| The problem |
Return the lines beginning at the one that contains "Click the 1K" and continuing to the end of the entries, including both ends, exactly as written and nothing else.

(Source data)

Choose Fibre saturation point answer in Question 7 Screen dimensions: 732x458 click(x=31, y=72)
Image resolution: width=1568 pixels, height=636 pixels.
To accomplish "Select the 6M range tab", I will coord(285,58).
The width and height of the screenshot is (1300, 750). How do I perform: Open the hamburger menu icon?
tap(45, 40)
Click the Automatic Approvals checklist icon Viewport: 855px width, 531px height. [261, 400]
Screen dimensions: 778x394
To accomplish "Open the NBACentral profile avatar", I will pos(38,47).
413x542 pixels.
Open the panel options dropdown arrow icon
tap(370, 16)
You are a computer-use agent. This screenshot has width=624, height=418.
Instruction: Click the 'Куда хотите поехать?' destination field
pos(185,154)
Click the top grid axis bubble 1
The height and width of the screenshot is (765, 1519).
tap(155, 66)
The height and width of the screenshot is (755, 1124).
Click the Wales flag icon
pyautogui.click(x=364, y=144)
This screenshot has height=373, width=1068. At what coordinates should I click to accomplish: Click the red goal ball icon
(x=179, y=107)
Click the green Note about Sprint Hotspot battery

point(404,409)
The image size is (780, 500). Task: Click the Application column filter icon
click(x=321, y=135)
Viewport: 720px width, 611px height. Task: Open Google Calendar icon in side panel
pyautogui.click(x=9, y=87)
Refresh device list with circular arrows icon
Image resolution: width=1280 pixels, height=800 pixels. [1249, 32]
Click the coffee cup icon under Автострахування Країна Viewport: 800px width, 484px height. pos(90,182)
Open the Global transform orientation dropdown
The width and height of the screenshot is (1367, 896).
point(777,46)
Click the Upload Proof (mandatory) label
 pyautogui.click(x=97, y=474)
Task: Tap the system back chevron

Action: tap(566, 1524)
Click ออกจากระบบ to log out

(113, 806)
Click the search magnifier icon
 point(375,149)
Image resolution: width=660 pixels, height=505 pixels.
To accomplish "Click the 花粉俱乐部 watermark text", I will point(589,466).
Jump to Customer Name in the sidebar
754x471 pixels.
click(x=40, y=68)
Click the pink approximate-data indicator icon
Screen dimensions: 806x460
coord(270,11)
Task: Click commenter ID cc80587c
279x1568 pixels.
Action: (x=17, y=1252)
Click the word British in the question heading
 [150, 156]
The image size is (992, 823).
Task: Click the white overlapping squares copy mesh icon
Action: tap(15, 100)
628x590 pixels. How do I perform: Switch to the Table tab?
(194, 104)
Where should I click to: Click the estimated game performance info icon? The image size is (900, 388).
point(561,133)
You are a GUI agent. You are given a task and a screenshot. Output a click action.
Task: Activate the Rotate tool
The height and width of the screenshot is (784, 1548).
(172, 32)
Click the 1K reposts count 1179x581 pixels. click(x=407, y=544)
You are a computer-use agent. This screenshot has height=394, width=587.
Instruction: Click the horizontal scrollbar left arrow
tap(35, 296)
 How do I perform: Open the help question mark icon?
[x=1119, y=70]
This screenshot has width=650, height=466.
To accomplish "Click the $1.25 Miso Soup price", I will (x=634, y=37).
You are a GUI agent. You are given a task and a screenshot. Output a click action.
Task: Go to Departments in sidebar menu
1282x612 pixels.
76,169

| Exercise solution |
Click the 1K reposts count 1179x581 pixels. click(x=407, y=544)
You are a computer-use agent. This screenshot has height=394, width=587.
Instruction: Click the horizontal scrollbar left arrow
tap(35, 296)
 How do I perform: Open the help question mark icon?
[x=1119, y=70]
This screenshot has width=650, height=466.
To accomplish "Click the $1.25 Miso Soup price", I will (x=634, y=37).
You are a GUI agent. You are given a task and a screenshot. Output a click action.
Task: Go to Departments in sidebar menu
1282x612 pixels.
76,169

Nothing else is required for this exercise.